What steps to optimize for near real-time predictions?
Hourly batch processing might be replaced with micro-batching every 15 minutes if sensor updates become more frequent. Prophet can still forecast 72-hour horizons, but partial retraining or incremental updates might be needed. Online learning variants of ARIMAX or a streaming approach can also be considered if real-time adjustments are critical. The key is balancing model complexity with the infrastructure’s ability to re-train or update frequently without excessive latency.
How do you confirm model stability over time?
Monitor MAPE or RMSE on a rolling basis against new data. Watch for performance drift, indicating sensor calibration issues or fundamental changes in refrigeration behavior. If the drift exceeds a threshold, retrain or recalibrate with fresh data. Periodic checks compare anomaly forecasts to real mechanical failure logs or system resets.
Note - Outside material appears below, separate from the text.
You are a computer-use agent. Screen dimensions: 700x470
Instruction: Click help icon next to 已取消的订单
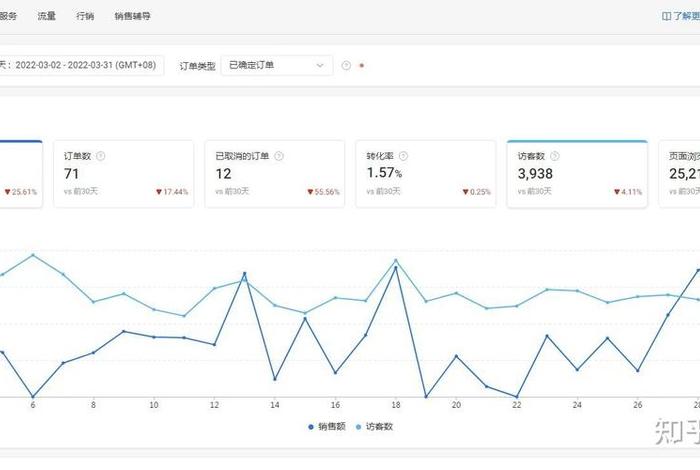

A continuous feedback loop ensures the model stays aligned with the evolving system.
How would you extend this approach to other IoT devices?
Similar logic applies to any machine with sensor data: define an acceptable range, forecast future values using external drivers, identify large and persistent divergences, and cross-check relevant signals for diagnostic clues. Using distributed computing frameworks scales across devices. The method is flexible as long as relevant sensor data and external drivers (like weather or load) are available, and a suitable time-series model with clear interpretability is chosen.